[Opening EXCERPTED DATA section]

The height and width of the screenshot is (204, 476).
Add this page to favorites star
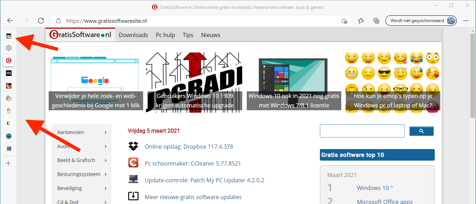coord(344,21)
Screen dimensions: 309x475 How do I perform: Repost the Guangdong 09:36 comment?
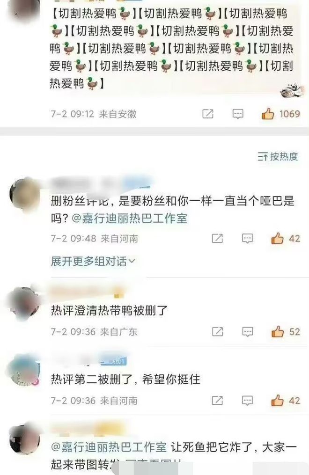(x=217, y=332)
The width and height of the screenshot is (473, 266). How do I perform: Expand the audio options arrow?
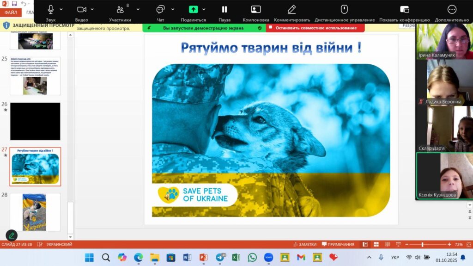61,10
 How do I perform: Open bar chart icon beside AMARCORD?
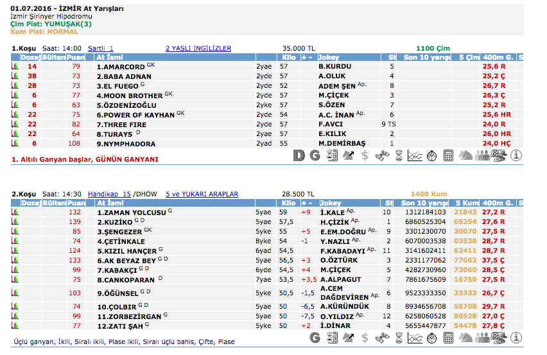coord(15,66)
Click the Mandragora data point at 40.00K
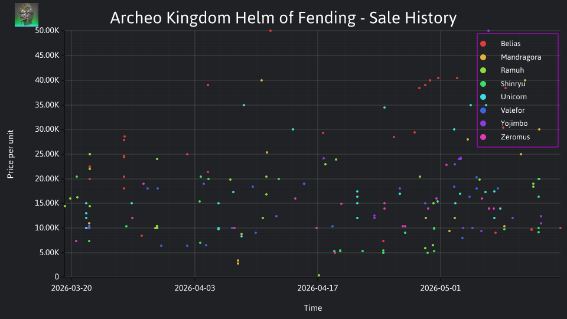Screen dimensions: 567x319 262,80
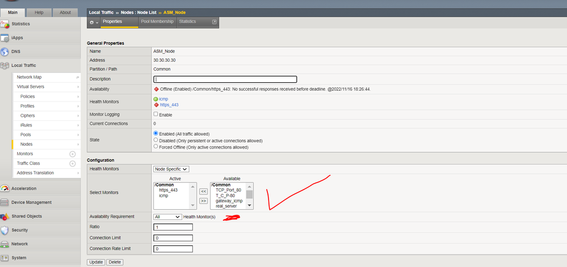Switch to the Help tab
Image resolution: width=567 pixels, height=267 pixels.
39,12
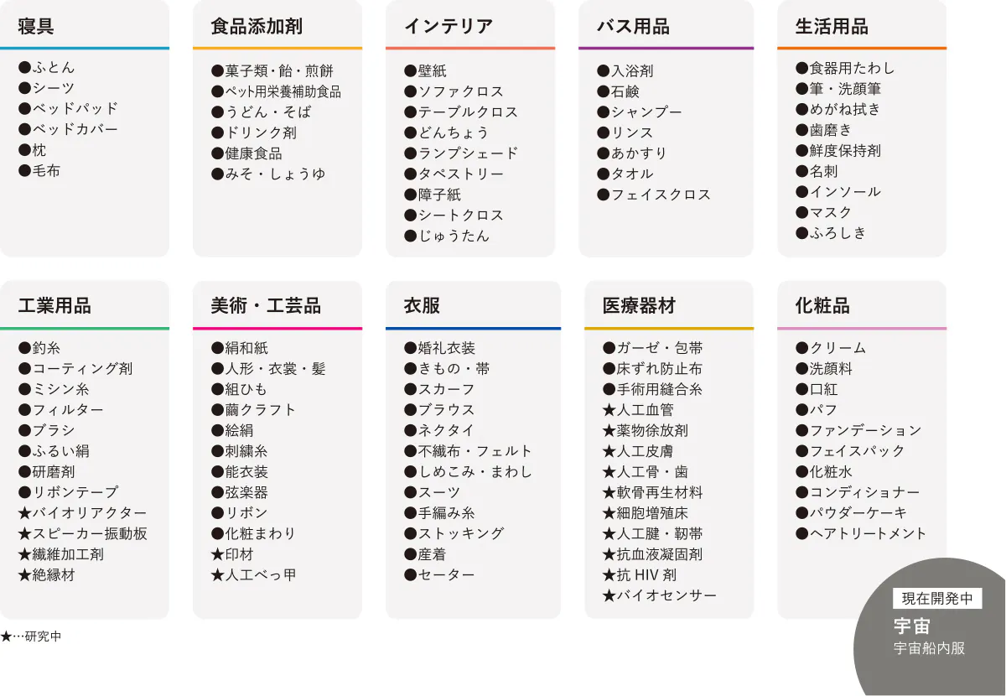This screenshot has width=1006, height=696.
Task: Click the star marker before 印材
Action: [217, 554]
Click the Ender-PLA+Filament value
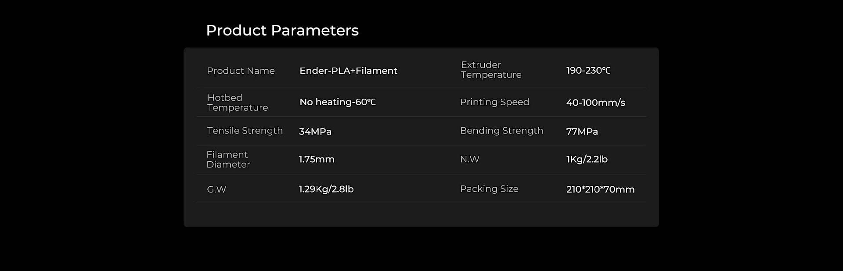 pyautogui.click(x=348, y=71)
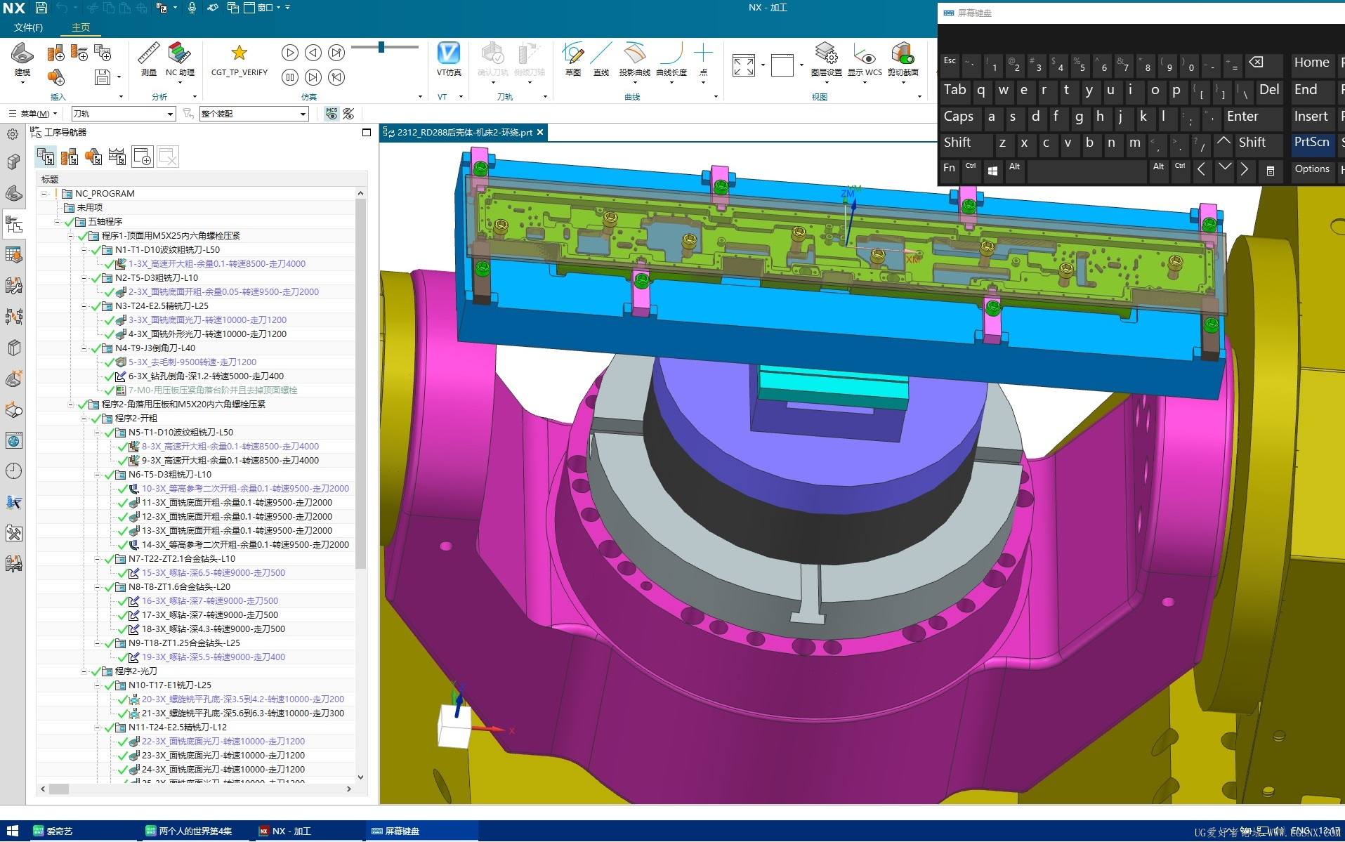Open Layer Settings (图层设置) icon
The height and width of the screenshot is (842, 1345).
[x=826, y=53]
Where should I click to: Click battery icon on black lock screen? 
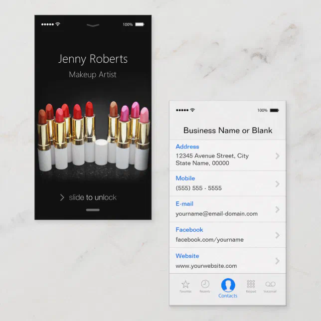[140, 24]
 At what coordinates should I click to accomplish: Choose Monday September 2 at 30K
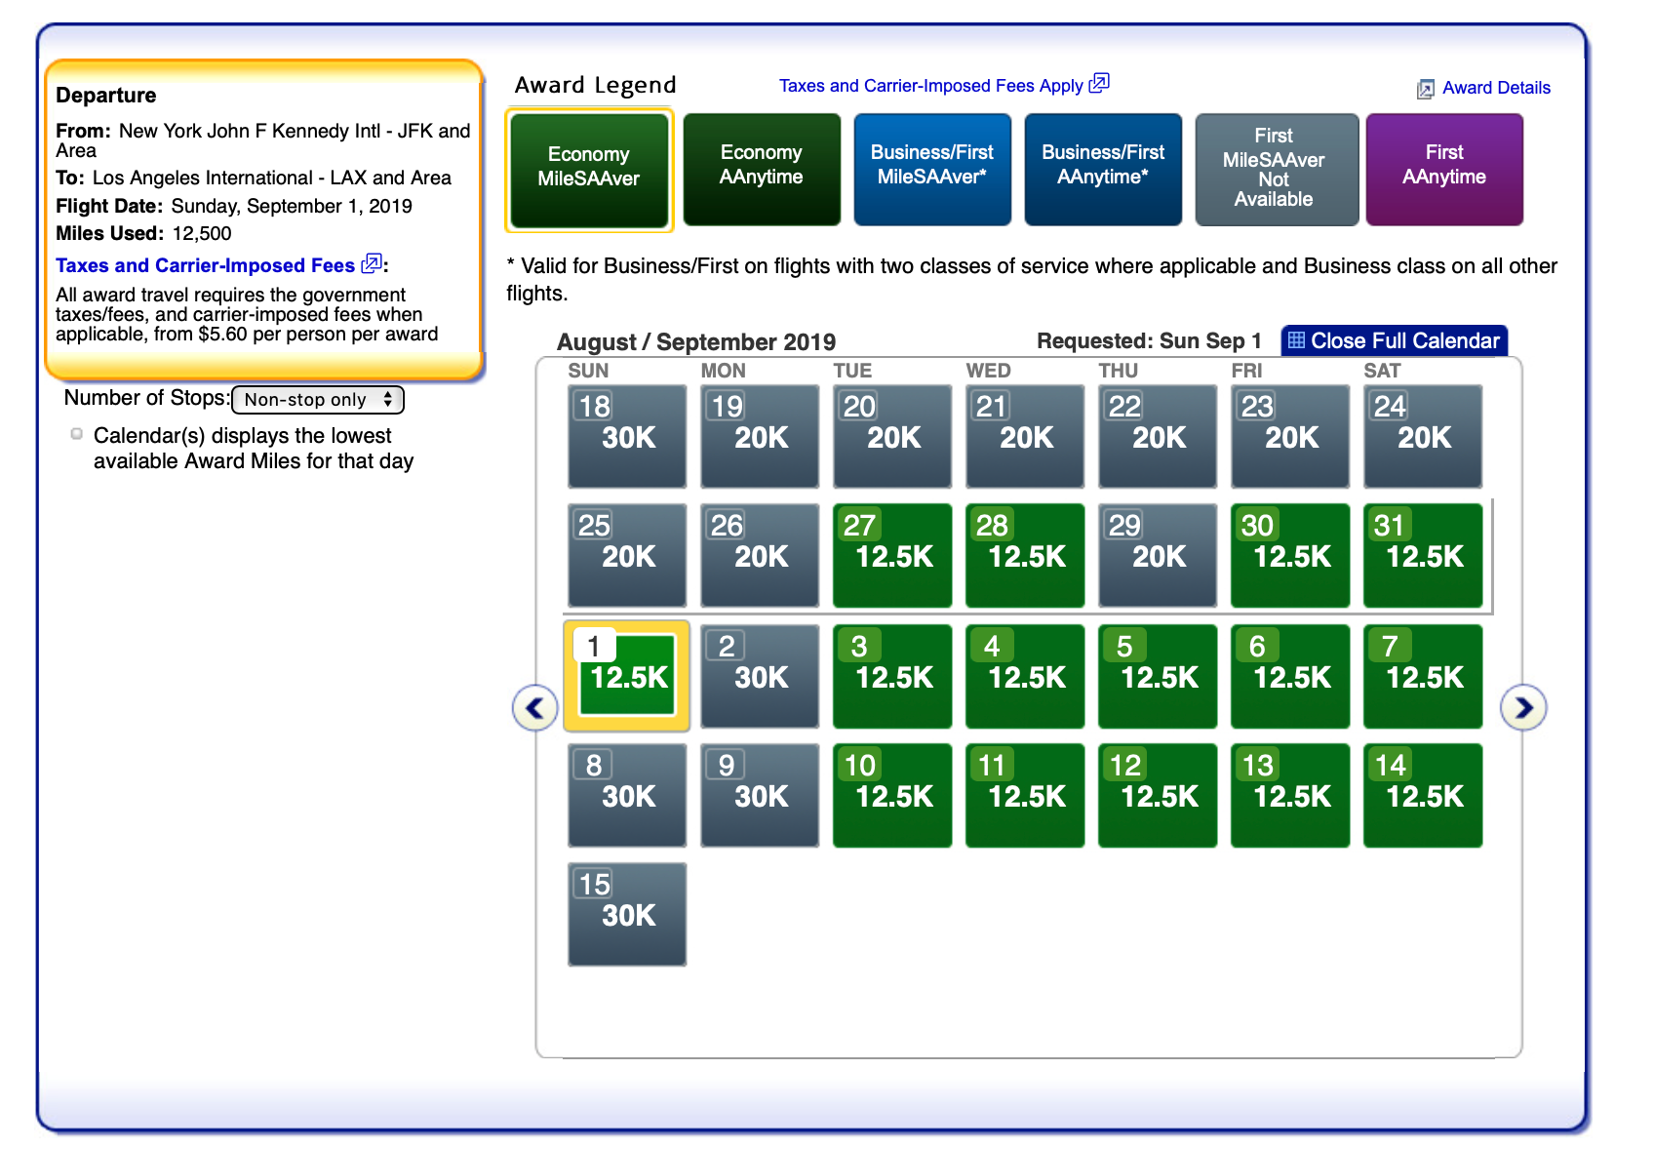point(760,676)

[Closing EXCERPTED DATA section]

» EXERCISE DETAILS
Every picture stays out; reproduce exactly the lines from the one with "At what coordinates" through the last line of the data above.

» RESULT FOR THIS EXERCISE
 At what coordinates should I click to accomplish: Choose Monday September 2 at 30K
point(760,676)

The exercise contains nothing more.